WASHINGTON -- In an about-face on the day President Barack Obama announced his re-election bid, Attorney General Eric Holder on Monday ordered that confessed 9/11 mastermind Khalid Sheik Mohammed and four other alleged co-plotters stand trial before a military commission at Guantánamo Bay, Cuba, rather than in a civilian court.
It was an embarrassing reversal nearly a year and a half after Holder announced with much fanfare that the five men, who had been held for years in secret CIA custody before their transfer to the Guantánamo military prison in 2006, would be tried in a courtroom in lower Manhattan.
Holder blamed the decision on Congress for prohibiting the transfer of Guantánamo detainees to the U.S., even for trial.
We must face a simple truth; those restrictions are unlikely to be repealed in the immediate future. And we simply cannot allow a trial to be delayed any longer for the victims of the 9/11attacks or for their family members who have waited nearly a decade for justice, Holder said.

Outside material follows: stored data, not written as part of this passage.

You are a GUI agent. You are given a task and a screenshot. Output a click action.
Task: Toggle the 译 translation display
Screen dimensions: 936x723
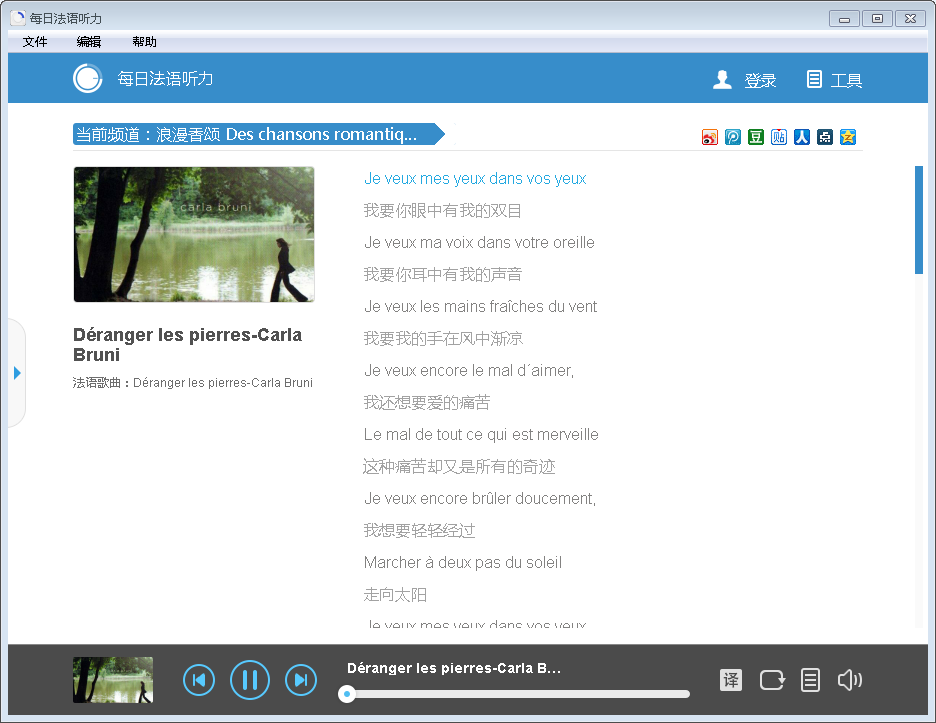pyautogui.click(x=731, y=680)
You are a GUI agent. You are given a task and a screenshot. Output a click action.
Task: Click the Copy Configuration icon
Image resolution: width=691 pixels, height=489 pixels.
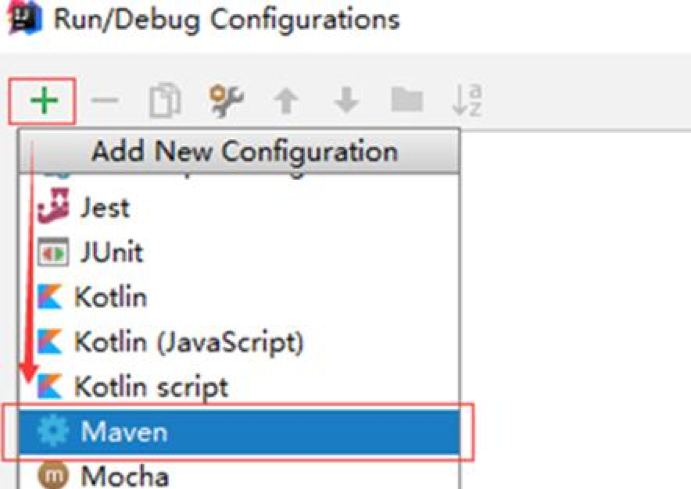point(163,101)
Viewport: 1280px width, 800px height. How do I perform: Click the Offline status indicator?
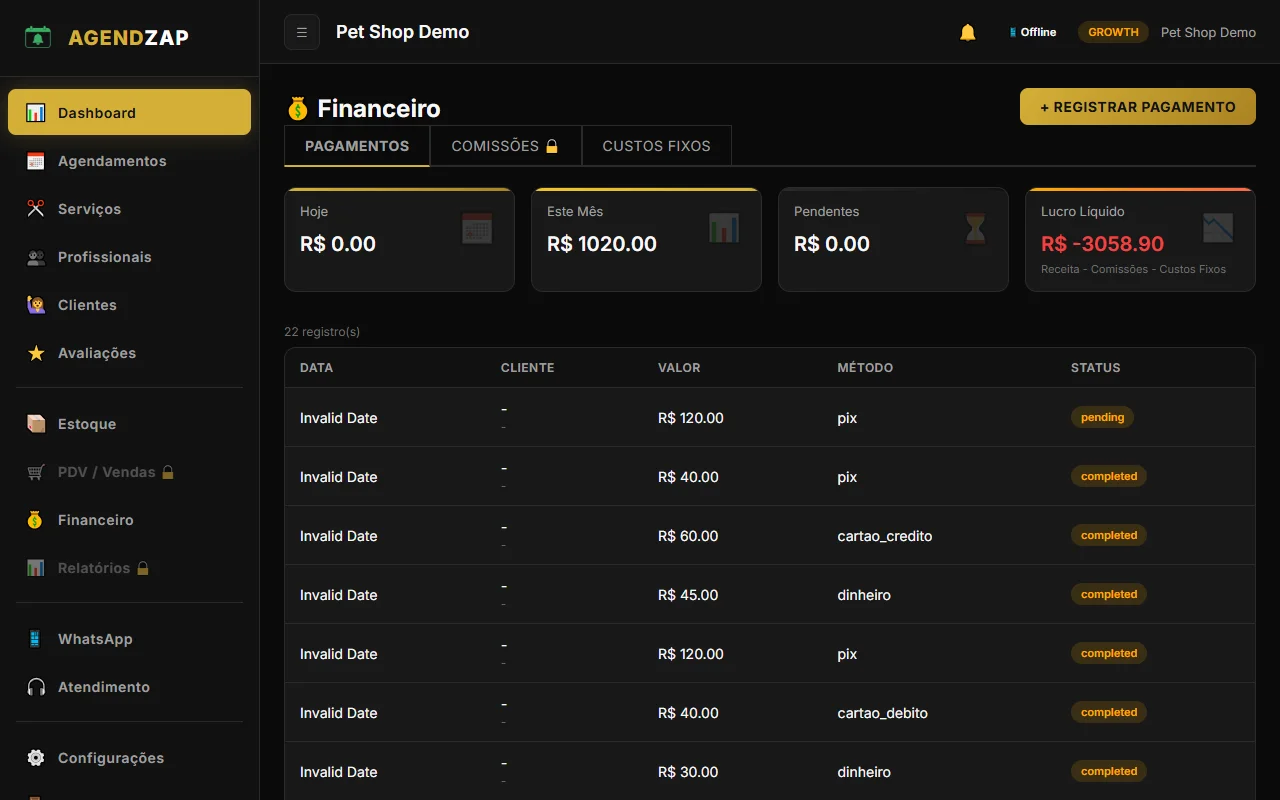[x=1033, y=32]
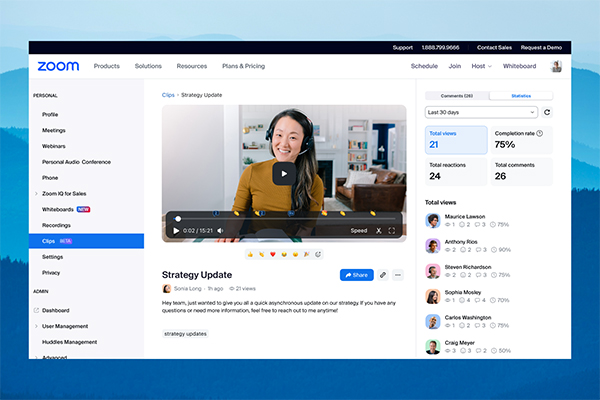React with the red heart emoji
This screenshot has height=400, width=600.
(273, 254)
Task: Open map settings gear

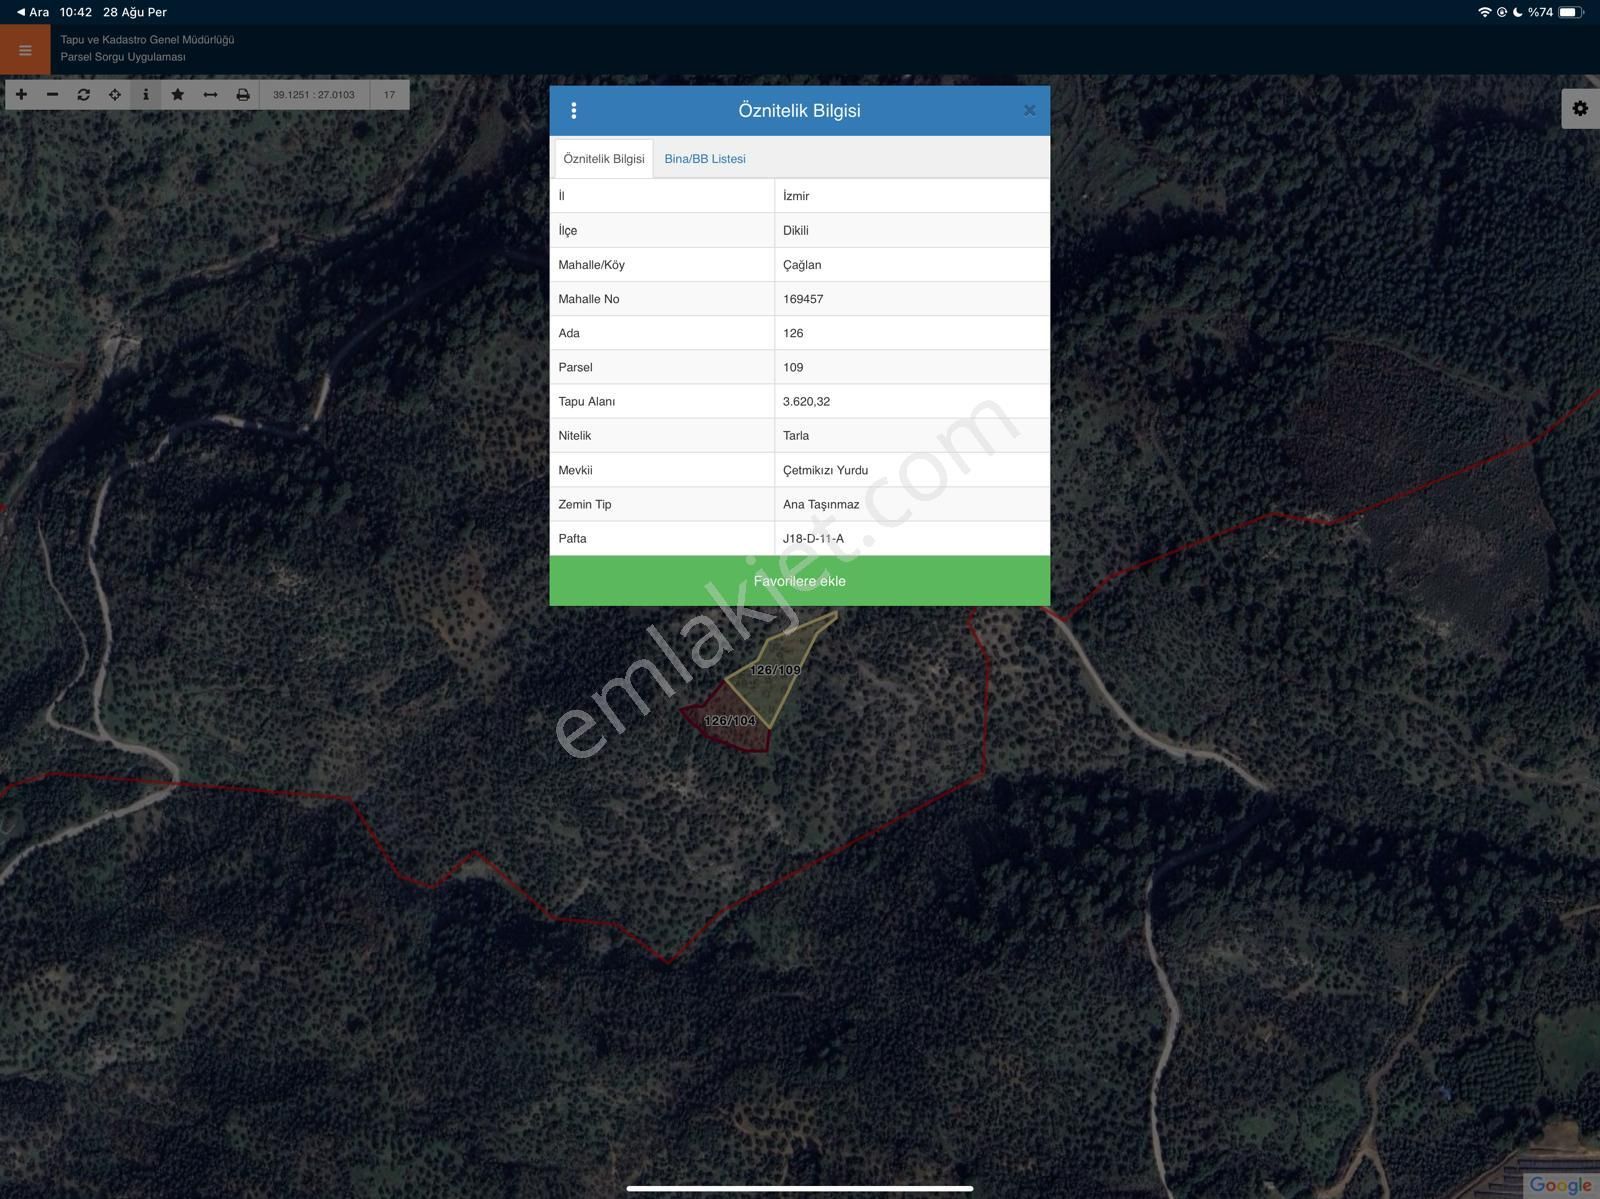Action: (x=1580, y=108)
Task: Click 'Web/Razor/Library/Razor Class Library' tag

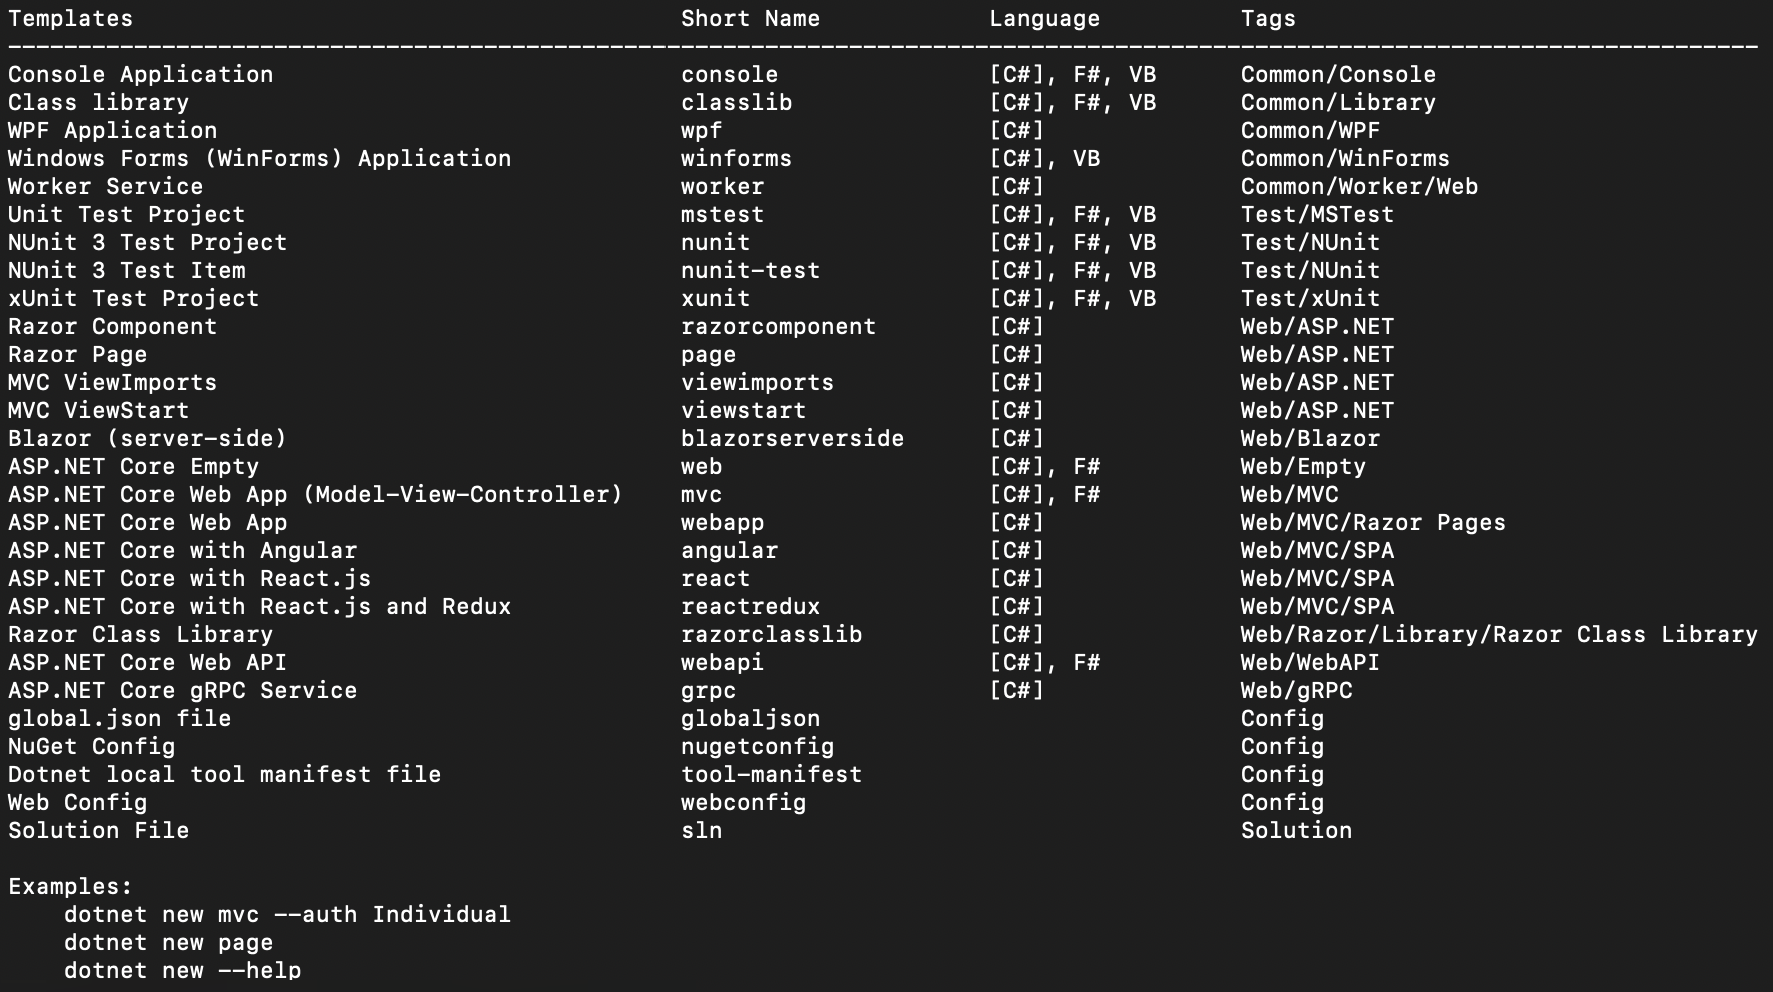Action: tap(1499, 635)
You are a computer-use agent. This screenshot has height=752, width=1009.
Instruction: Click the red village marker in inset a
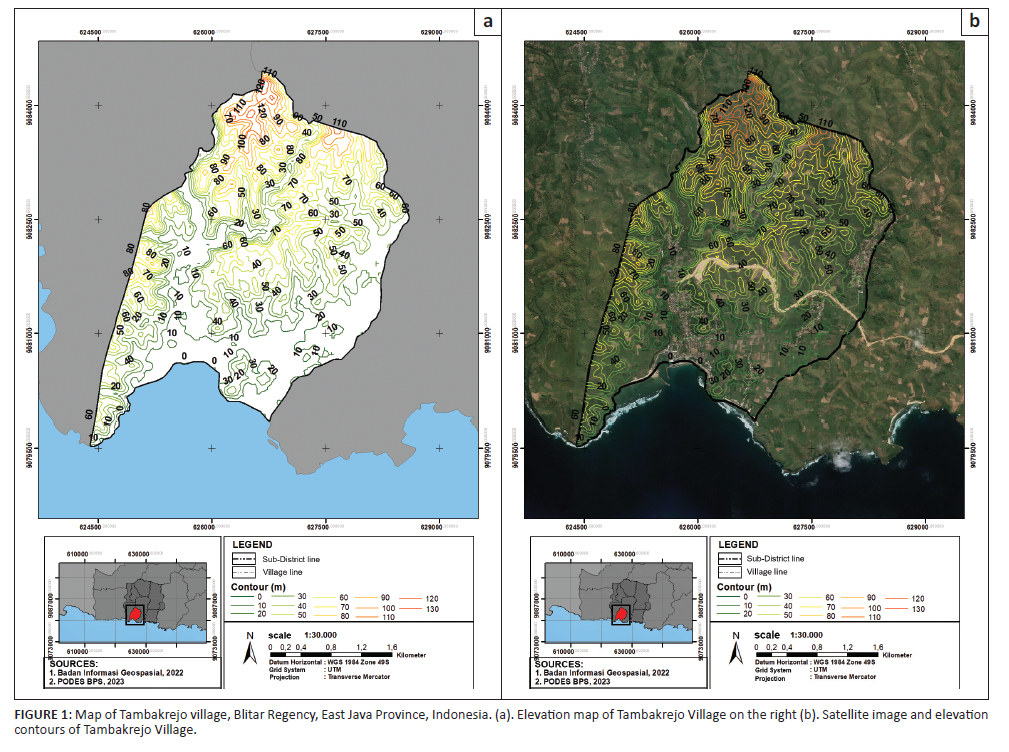pos(135,612)
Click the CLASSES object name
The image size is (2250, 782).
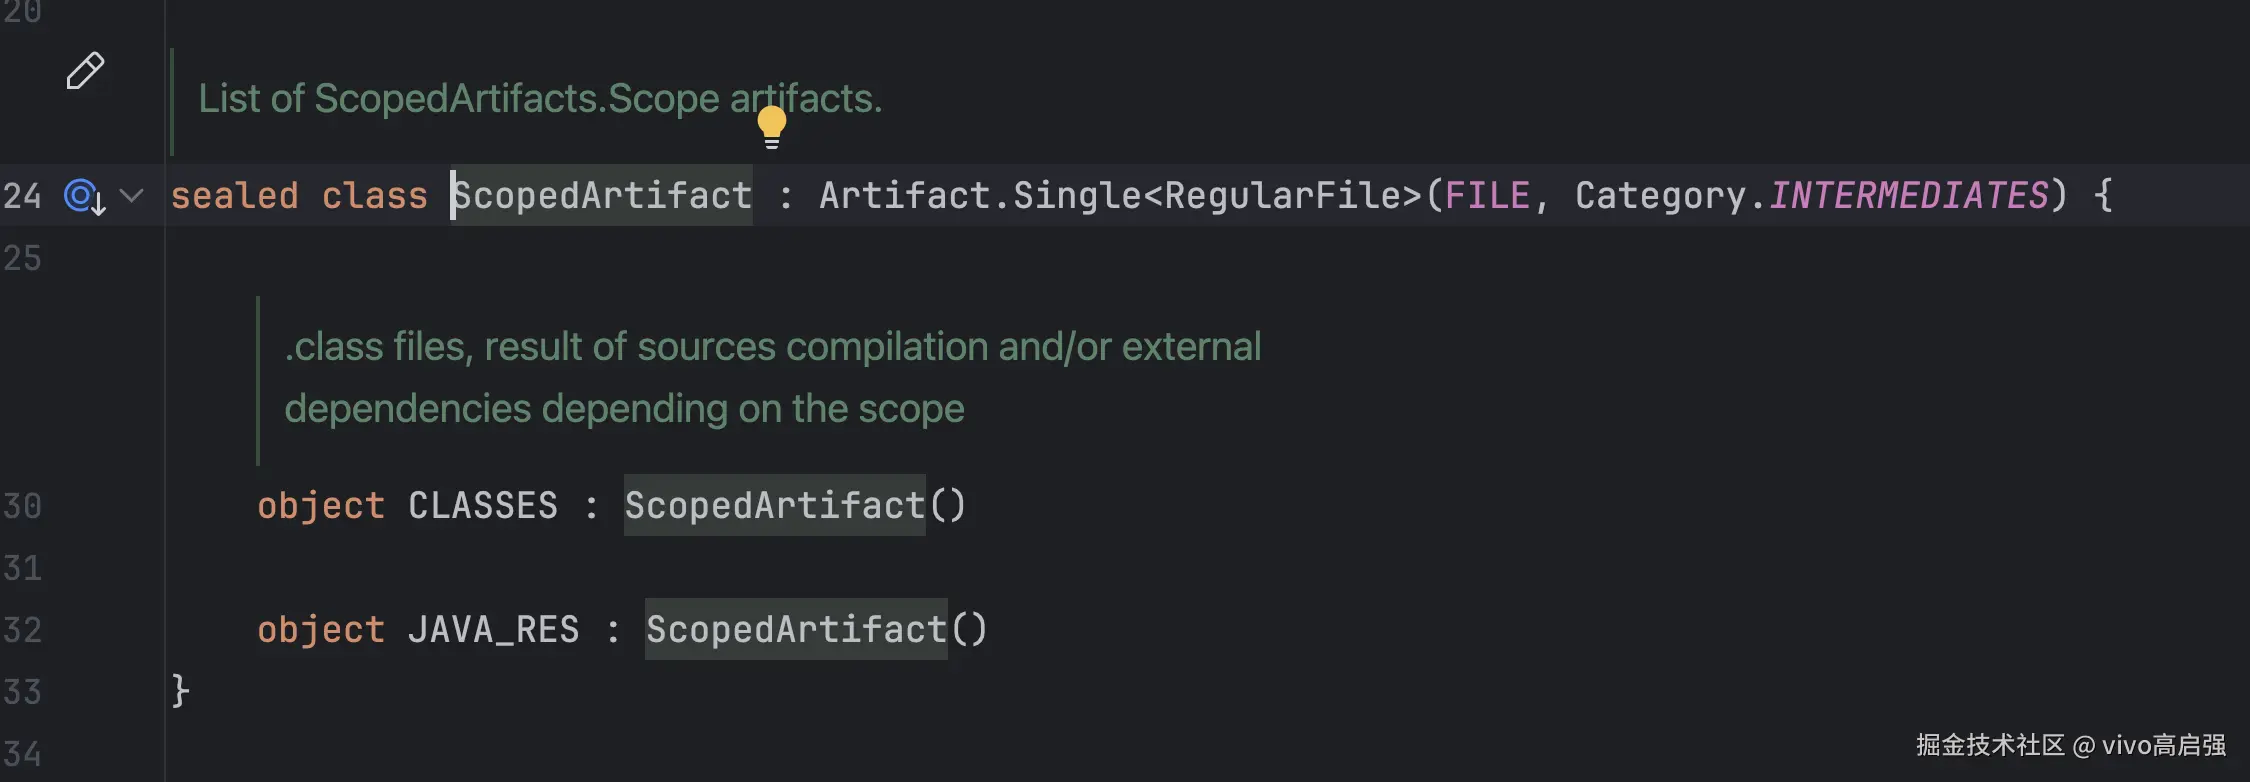(x=483, y=506)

The Sept. 11, 2001, attacks killed 2,976 people when four hijacked airliners crashed into the World Trade Center, the Pentagon and a field in southwest Pennsylvania.
Holder also revealed that a grand jury secretly indicted the five men on Dec. 14, 2009, alleging, among other things, that Mohammed had trained the hijackers by killing sheep and camels with short-bladed knives similar to the box cutters used in the 9/11 attacks.
That indictment, which was withdrawn Monday, came a year before Congress stepped in and blocked transfers of detainees to U.S. soil. But even before Congress acted, Holder said the Justice Department had delayed the transfer out of concern about security for a trial in Manhattan. At one time, he said, he considered staging the trial at the Otisville Federal Prison, 70 miles northwest of New York, near the Pennsylvania and New Jersey borders.
The best venue for prosecution was in federal court, he said. I stand by that decision today.
Families who lost relatives in the attacks offered mixed reviews of the decision. Most members of Congress endorsed it.
At the Pentagon, the chief war crimes prosecutor, Navy Capt. John F. Murphy, said his lawyers would prepare charge sheets in the near future against Mohammed, 45, Ramzi bin al-Shibh, 37, Walid bin Attash, 32, Ammar al-Baluchi, 32, and Mustafa Hawsawi, 41.
They have been held at Guantánamo since September 2006. The CIA subjected Mohammed to an interrogation technique called waterboarding 183 times. The five were charged in the military commission system during the George W. Bush presidency, but that case was dismissed in November 2009 when Holder announced plans for a civilian trial.
Murphy declined to say whether he would seek the death penalty a key issue. Mohammed has said previously that he would confess to the plot and seek the death penalty as a fast track to martyrdom. But it is unclear whether a military judge who accepts a guilty plea can also sentence someone to death.
The timing of the announcement was surprising: the day President Barack Obama launched his campaign for re-election. It also came the day before the House Judiciary Committee was to hold a hearing on military commissions, at which relatives of 9/11 victims were expected to hold up pictures of their dead loved ones to protest administration policy.